Liberty Times (LT): Since the transfer of power on May 20, China has used the so-called “1992 consensus” as the precondition for continued cross-strait dialogue. What are your thoughts?

Chen Ming-tung (陳明通): On July 20, China’s Taiwan Affairs Office (TAO) published an article titled The Origins of the 1992 Consensus, which to my knowledge is the first time the Chinese Communists explained, in any detail, their assertion of the existence of the so-called “1992 consensus.”

From the perspective of rational dialogue, we welcome such explanations, but I must emphatically state that its conclusion that “since then, both sides have acknowledged a consensus that was formed following the negotiations and that consensus was known as the ‘1992 consensus’ at a later time,” is an erroneous assertion that does not agree with historical facts.

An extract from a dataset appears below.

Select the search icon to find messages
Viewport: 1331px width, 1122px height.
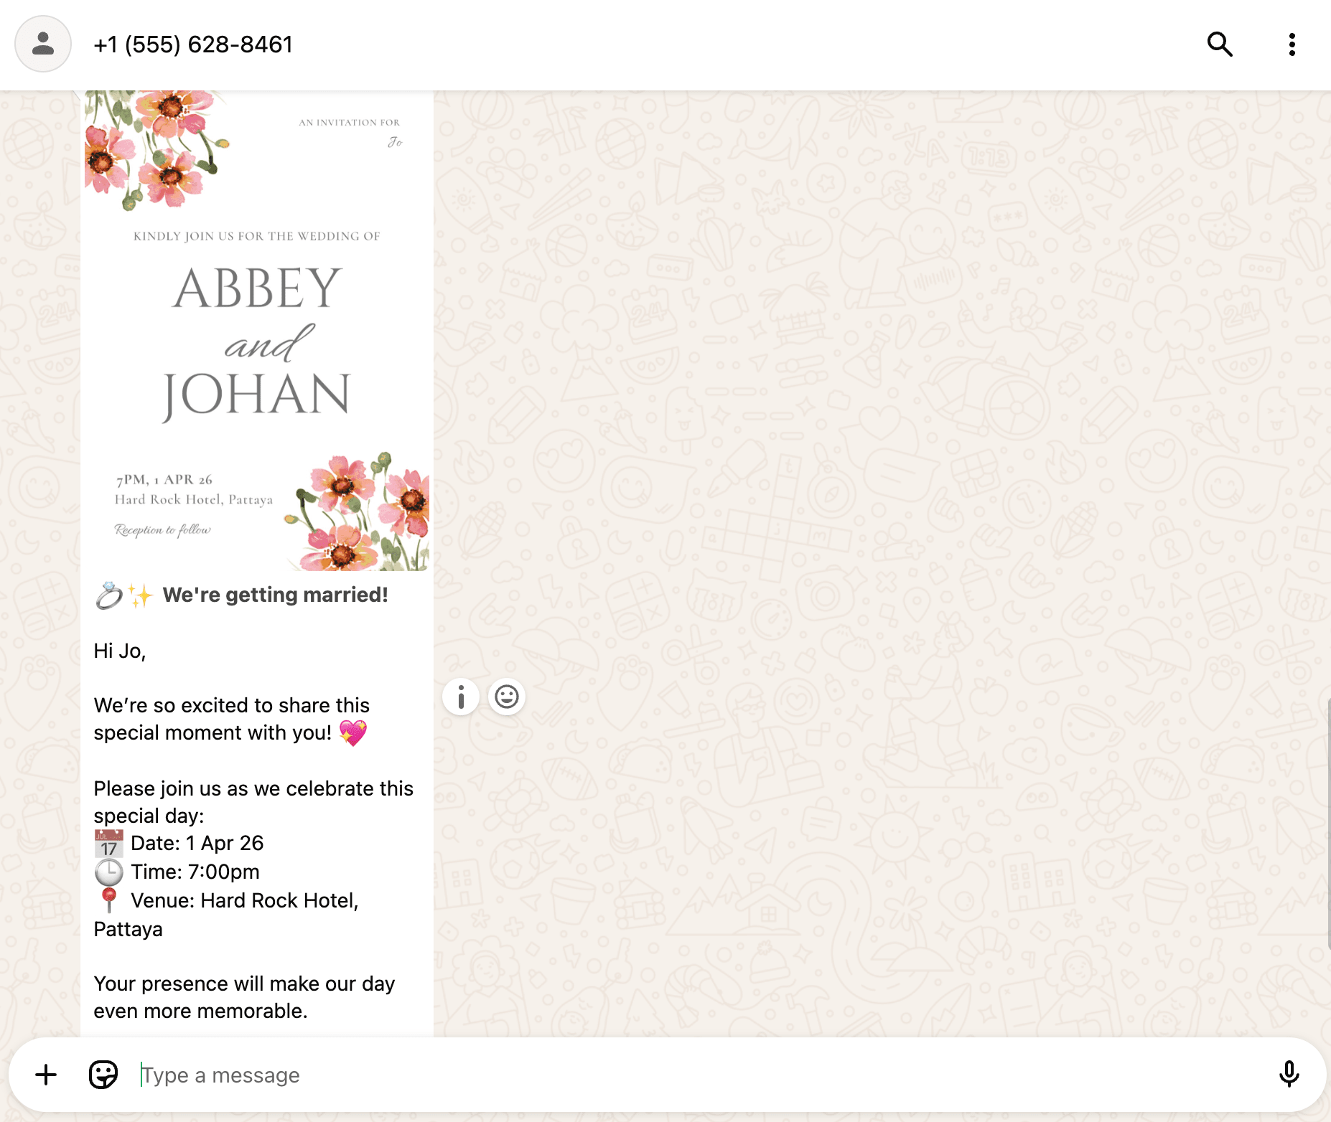(1220, 44)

This conclusion is based on the preceding narration: “On Nov. 16, [1992] the [Chinese] Association for Relations Across the Straits [ARATS] filed a missive to the [Taiwanese] Straits Exchange Foundation [SEF] and represented the ARATS’ position, which ARATS is to read aloud as ‘Both sides across the Strait should insist on the “one China” principle and endeavor toward national unification. But in cross-strait negotiations, the meaning of “one China” is not be involved.’ [Production of] notarized documents [or other negotiated affairs] are to be conducted in that spirit.”

This missive had, via an attachment, presented Proposition No. 8, which the SEF proposed in Hong Kong as the material basis of a consensus to which both sides are to agree. On Dec. 3 [1992], the SEF replied with a missive that stated “it has no objections.” This is the rationale for the Chinese claim.

However, the narration claimed that on Nov. 16 [1992], ARATS proposed the “one China” principle be stated orally, which was a new proposal distinct from the five propositions that the ARATS made in Hong Kong; I will refer to it as Proposition No. 6 for convenience. It attached to its missive the SEF’s Proposition No. 8, which was made in Hong Kong, in hopes that we are to “acknowledge it as the formal proposition of the party representing Taiwan.”

Assuming that the SEF’s response on Dec. 3 was a statement of no objection, or that it had acknowledged the previous communication, then it could be said that the two had reached a consensus in how each side would each interpret the “one China” policy.

The interpretation we are to read is based on Proposition No. 8 that the SEF made in Hong Kong, while our opposite number is to read an interpretation based on Proposition No. 6, which was found in the ARATS’ missive.

However, the SEF’s response on Dec. 3 did not explicitly acknowledge ARATS’ Proposition No. 6. Instead, it reiterated our commitment to make our interpretation according to Proposition No. 9, which the SEF made on Nov. 3.

It said: “We will interpret the meaning of the ‘one China’ principle according to the Guidelines for National Unification, and the statement made on Aug. 1 this year by the National Unification Council.”

The reply, broadly reported by the media in Taiwan, Hong Kong and China, further emphasized that “our position on this matter has been clarified repeatedly on previous occasions.”

Beijing might say it believes Taiwan did not make any comments in reference to ARATS’ Proposition No. 6 and characterize Taiwan’s response as “having no objections,” but how could Beijing claim Taiwan had no objections in response to its Proposition No. 8, then go on to impute an acknowledgment from our side?